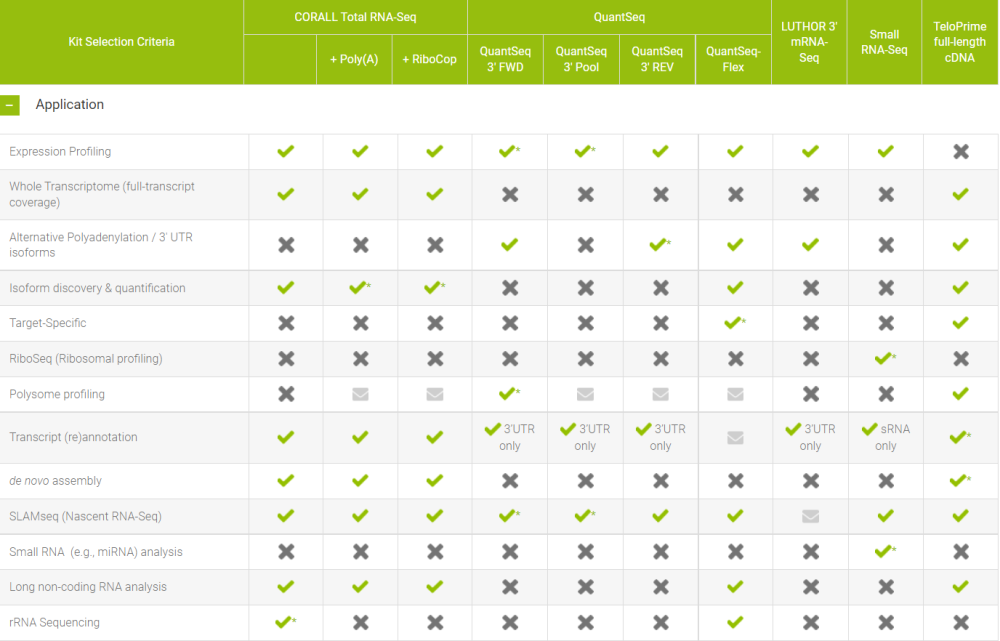
Task: Click envelope icon for Polysome profiling QuantSeq-Flex
Action: click(x=735, y=394)
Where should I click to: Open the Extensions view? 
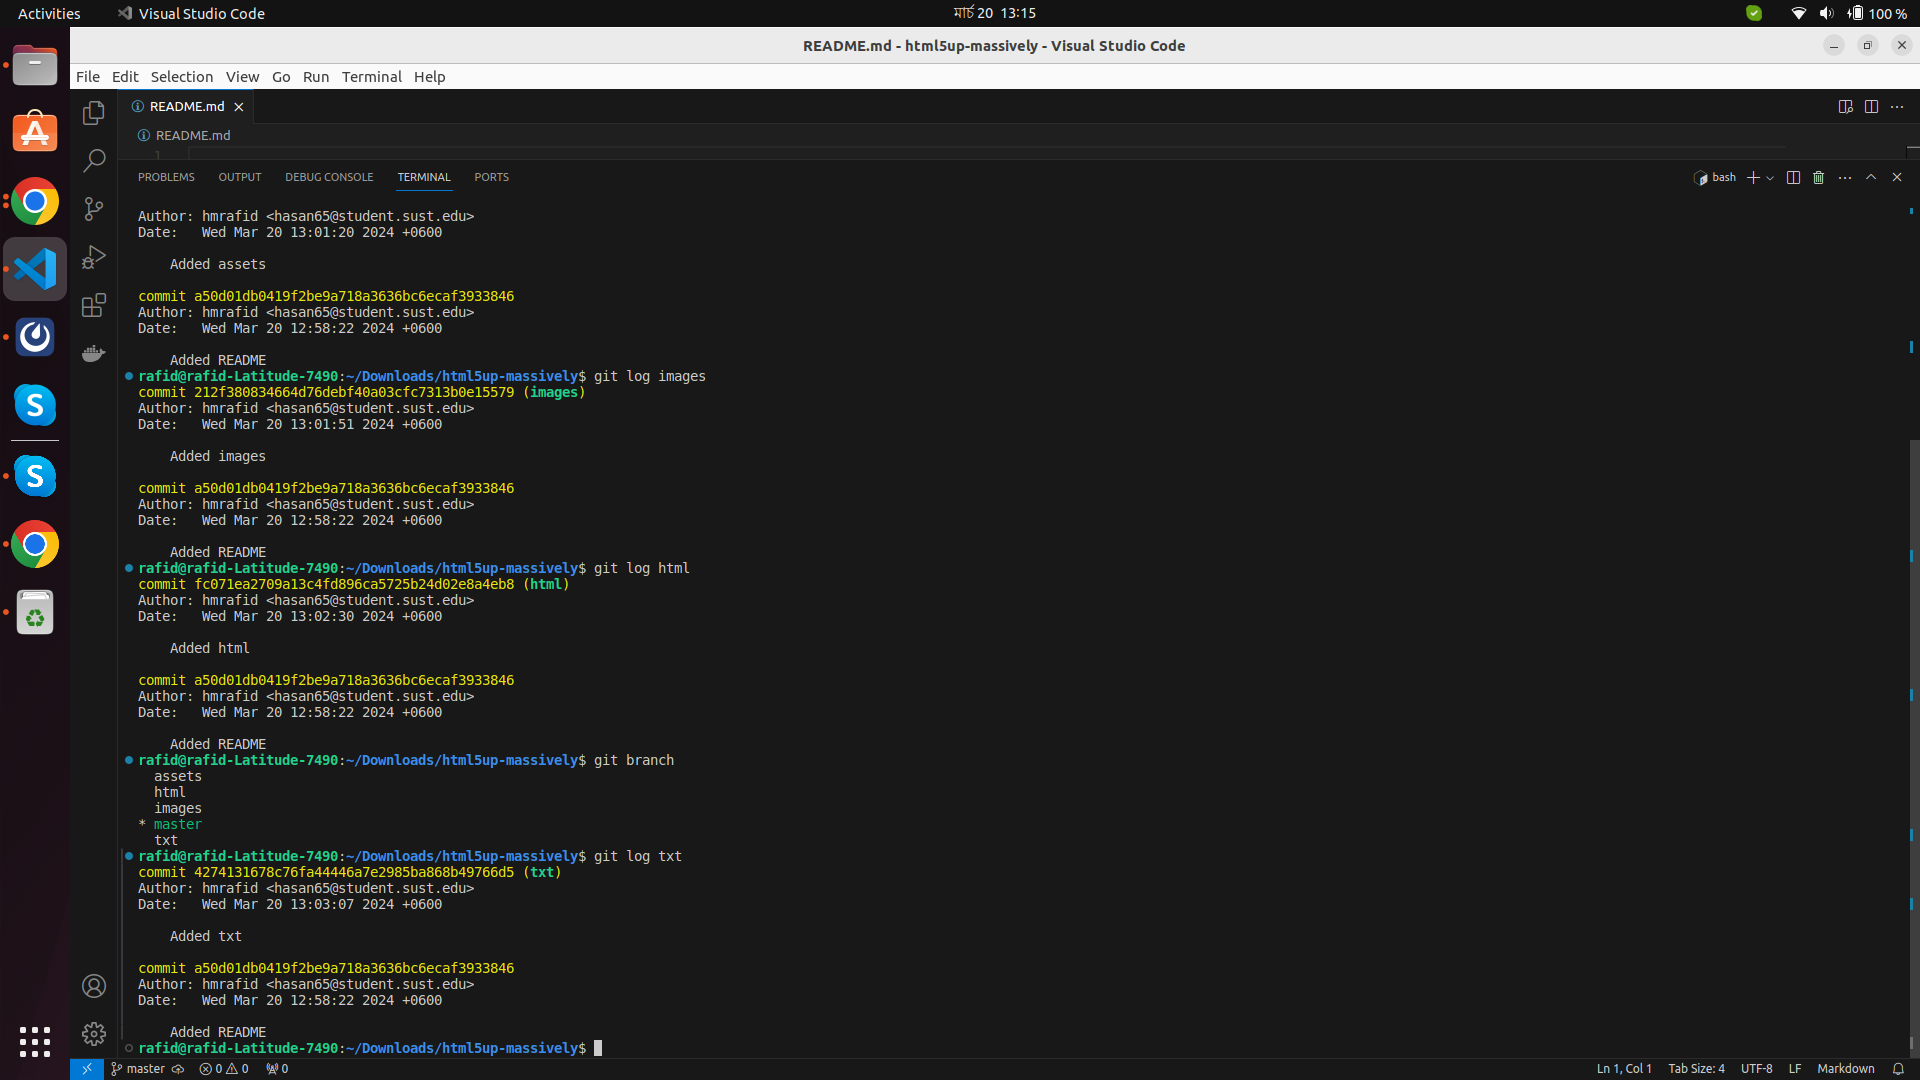94,305
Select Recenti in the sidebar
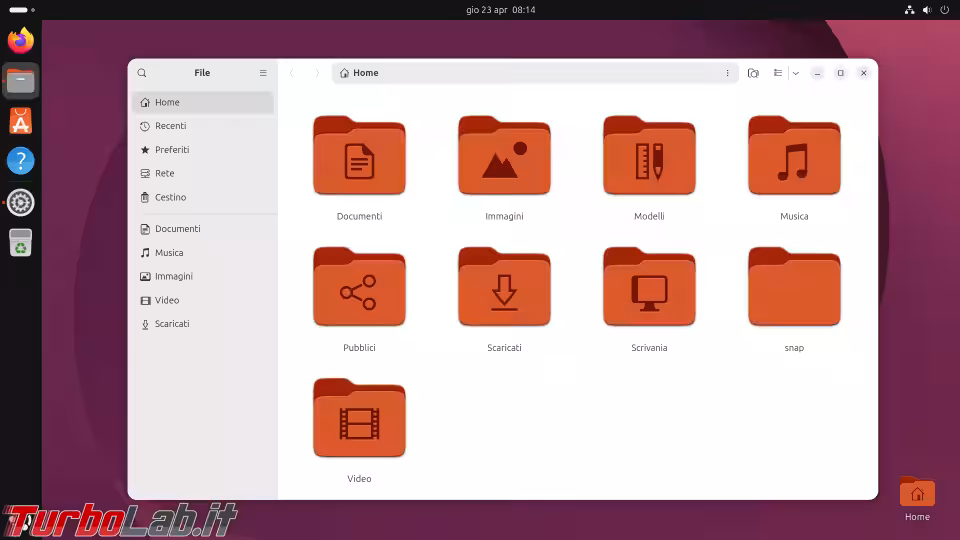 click(x=170, y=126)
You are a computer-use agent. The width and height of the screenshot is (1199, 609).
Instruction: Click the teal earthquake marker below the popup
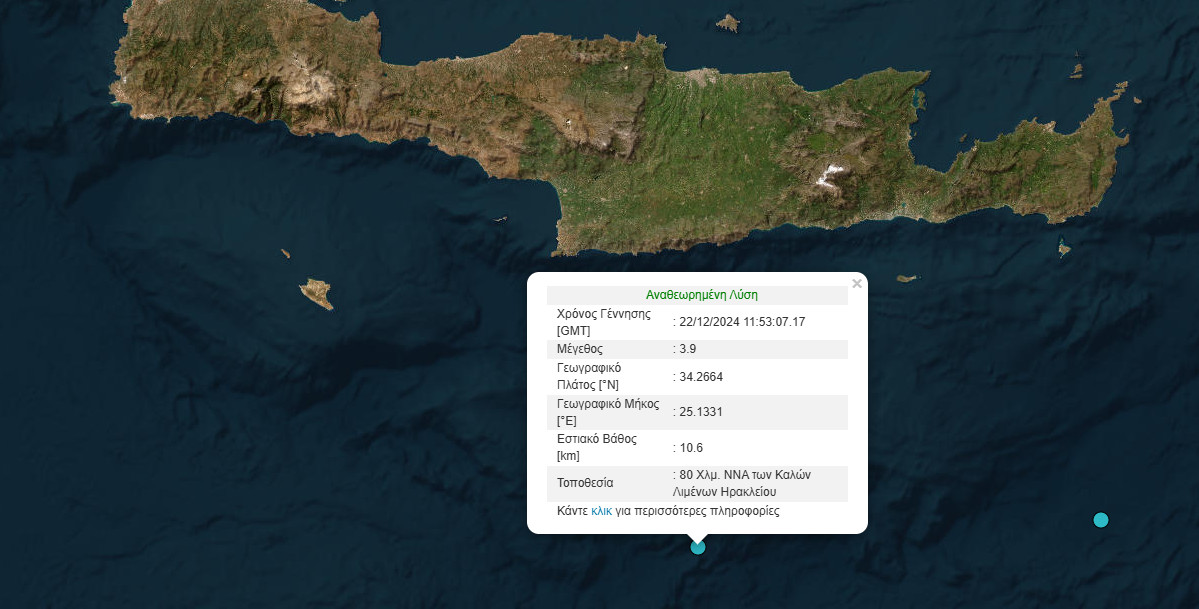tap(698, 546)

· · · · · · ·

Directions -
Turn the data into a Markdown table with the columns Number and Data line, one row per line and no rows for blank lines. Begin at the line that has "Where should I", stop at the end of the data, and leave the pictures out.

Expected output -
| Number | Data line |
|---|---|
| 1 | Where should I click to: Open the Extensions view?  |
| 2 | 94,305 |
| 3 | Select Recenti in the sidebar |
| 4 |  click(x=170, y=126) |
| 5 | You are a computer-use agent. The width and height of the screenshot is (1199, 609). |
| 6 | Instruction: Click the teal earthquake marker below the popup |
| 7 | tap(698, 546) |